• TEXTO DE LEITURA:
★ ★ ★ ★ ★ ★ ★

Do porquê de usarmos os afetos em situações de desempenho

Existe um traço da cultura brasileira que é praticamente inegável, se visto com cuidado: temos certo hábito, automático como qualquer comportamento orientado pelo script cultural, de falar de alguma particularidade de nossa vida privada para tentar lidar com situações em que se esteja diante da expectativa de peformance/desempenho.

Por exemplo, quando não se atinge certo patamar objetivo de desempenho, estabelecido com base em critérios de comum acordo e ‘normais’ do ponto de vista organizacional ou da atividade, logo se vêem justificativas de cunho personalista: “É que estive doente”; “É que isso é uma questão com a qual não me sinto bem em lidar”; “Não fiz isso, mas veja quantas vezes eu passei a noite trabalhando com algo que você me pediu”; “Não consegui, mas veja como sou compromissado com o trabalho, como estou aqui a todo momento para lhe prestar minha ajuda”; etc.

Quais explicações para essa junção, sobreposição, por vezes subsunção, da performance pelo afeto?

1) Não temos, por aqui, em nossa cultura, uma disseminação generalizada do individualismo moral observado em outras culturas. Temos, em contrário, uma mistura entre aspectos desse tipo de individualismo – que, em geral, é indiferente à ‘pessoa’, portanto mais voltado à impessoalidade do desempenho (meu chefe não está ‘cobrando isso só de mim’ – faz parte do processo de trabalho, etc.) – com viéses de uma cultura bairrista, paroquialista, centrada na figura do senhor e do escravo, na metáfora do ‘homem cordial’ tão bem analisada por S. B. de Holanda. A mistura entre esses elementos nos traz, no cotidiano das relações, um tipo de ‘personalismo afetivo’. Tal personalismo faz diluir as cobranças e orientações instrumentais das relações laborais em um caldo de ‘afetividade compreensiva’, do tipo protecionista, personalista, com os conhecidos sentimentalismos ritualizados que temos em nossa cultura – como amigos-secretos no final do ano, mensagens efusivas e ‘calorosas’ de demonstração de afetos em aniversários, ou então quando a pessoa exibe uma foto sua no what’s app, bem ao modo selfie ou big brother de si mesmo;

2) Devido a uma certa propagação, cujas origens precisariam ser melhor esclarecidas no plano sociológico e psicológico, de que ‘performance’ tem a ver com exploração, tem a ver com o ‘ser usado no trabalho’, isto é, tem a ver com um ‘outro’ que nós, brasileiros, conhecemos como o ‘senhor’ (da Casa Grande & Senzala) – ao mesmo tempo aproveitador e cordial. Daí que se espera que esse ‘senhor’, quando for pedir algo, que o faça com a mansidão cordial, com “jeitinho”, com aquele canto de boca religioso, quase como uma criança a pedir doce para a mãe. Por motivos antropológicos que desconheço, o ‘senhor’, como metonímia ou metáfora das relações de poder, tornou-se uma espécie de pai complacente, sujeito, paradoxalmente, a todas as tensões e ambivalências típicas de uma relação pai-filho: amor-e-ódio. Portanto, no trabalho, a cobrança por desempenho, se ocorrer, deve ser de modo ‘estratégico’, um verdadeiro marabalismo relacional;

3) Existe, como parte disso tudo que coloquei acima, uma gramática relacional moldada pela afetividade de tipo prêt-à-porter, além de um estilo de relacionamento baseado na criação de pactos e vinculações ocultas, em redes e históricos de favores e retribuições, mais uma vez uma apropriação, talvez ‘mui’ brasileira, da ‘dádiva’ – teoria tão bem explicada por M. Mauss: “Eu te dou cobertura hoje, você me dá amanhã”. Como, em dado momento, quem cobra é quem, de certo modo, recebeu algo da pessoa no passado, então fica difícil instituir ou introduzir uma lógica de puro ‘gerencialismo eficiente’ numa relação que não comporta, interna e externamente, esse tipo de orientação. Se se introduz uma lógica de cobrança impessoal, ou de desempenho impessoalizado, tem-se um problema a lidar, pois a cultura do paroquialismo, da afetividade compassional, vai reinterpretar a situação como ofensiva, disparando, em consequência, comportamentos grupais de tipo corporativista, porém, um corporativismo afetivo, do tipo bode expiatório (‘nós que nos amamos’, e ‘ele, que odiamos’). Ou então a situação vai ser reinterpretada de modo mais cínico, com explicações (ou auto-racionalizações, auto-justificações) sobre “a injustiça do capitalismo”, “a vida é mais que o trabalho, o que importa são as relações”, etc. Ou ainda, para piorar o quadro, se sai com o velho comportamento “para inglês ver”, com um fingindo fazer o que o outro pede, ou fingindo “entender e tentar melhorar” o baixo desempenho. Chega a haver um descaso cínico com o desempenho esperado.

★ ★ ★ ★ ★ ★ ★

• TAREFAS:
A – Reescreva de forma mais breve, por favor, o parágrafo do texto de leitura que começa com “Por exemplo, quando não se atinge”, mantendo seus fatos principais.
B – Dê sequência ao texto de leitura sobre o afeto nas situações de desempenho, começando logo após a última frase dele.

• EXTRATO DOS DADOS:

★ ★ ★ ★ ★ ★ ★

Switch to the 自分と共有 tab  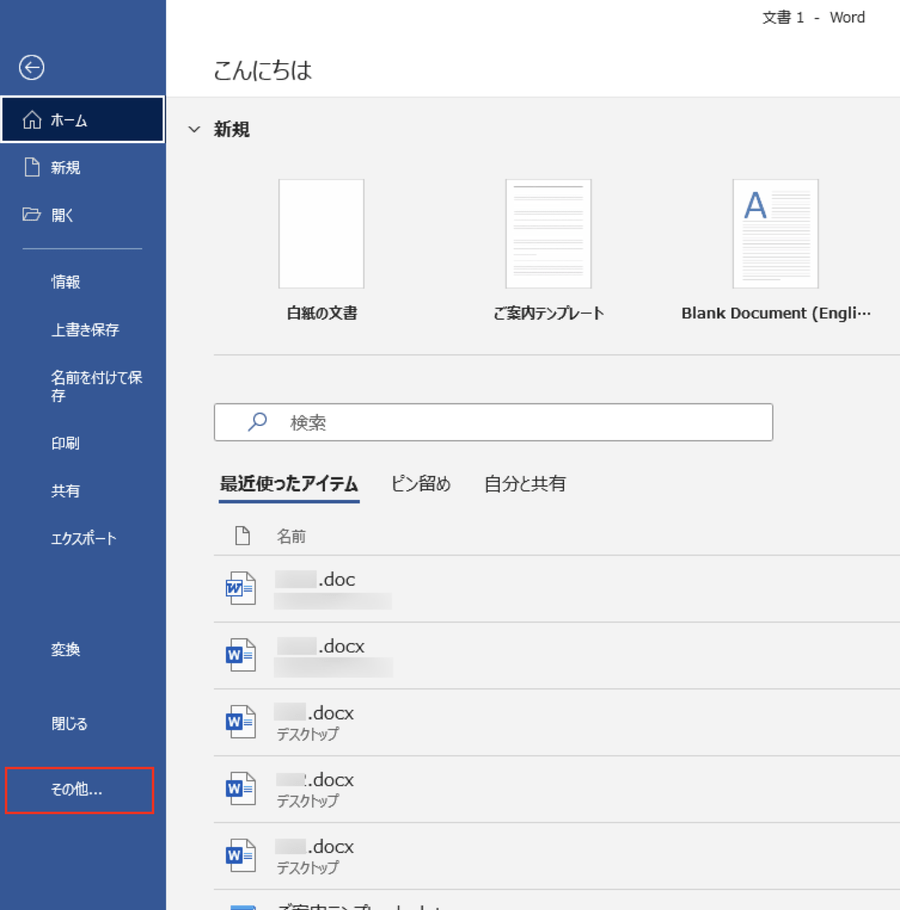point(525,484)
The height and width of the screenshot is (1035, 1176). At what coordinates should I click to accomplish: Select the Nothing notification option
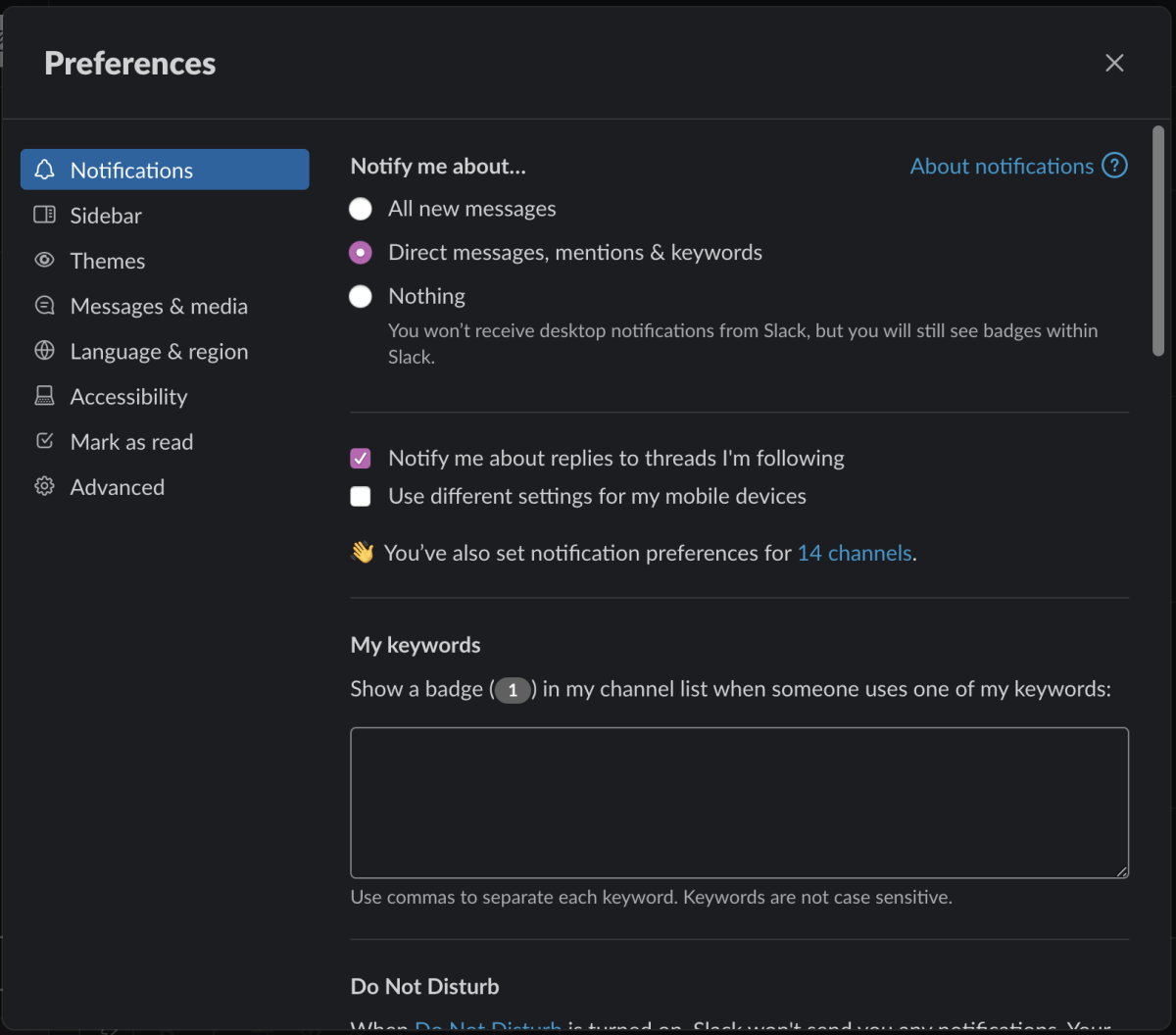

★ ★ ★ ★ ★ ★ ★

• RESPOSTAS FORNECIDAS:
A – Quando alguém não alcança um patamar de desempenho fixado por critérios de comum acordo e considerados normais na organização ou na atividade, logo surgem justificativas pessoais. A pessoa alega ter estado doente ou não se sentir bem em lidar com a questão. Também pode lembrar as noites que passou trabalhando em outros pedidos, ou destacar seu compromisso e sua constante disposição para ajudar.

B –
Claro, haveria outras explicações. Inclusive, certamente há reparos a fazer na leitura do fenômeno tal como a coloco acima. Mas, temos de pensar melhor sobre esse traço de nossa cultura, essa tendência, sobretudo em certos tipos de setores (como no setor público, por exemplo), de estimular a auto-comiseração, o auto-pietismo, a solidariedade orgânica, a afetividade como escudo e como forma de reinterpretação do desempenho. Claro que não é 8 ou 80, mas o ‘uso dos afetos’ pode ser profundamente reativo (embora, paradoxalmente, é uma grande característica de nossas relações profissionais, com benefícios legítimos), conservador, perverso. Pode, em certo momento, passar a representação de que, no trabalho, “estamos muito mais convivendo do que fazendo coisas objetivas que levam a resultados objetivos”.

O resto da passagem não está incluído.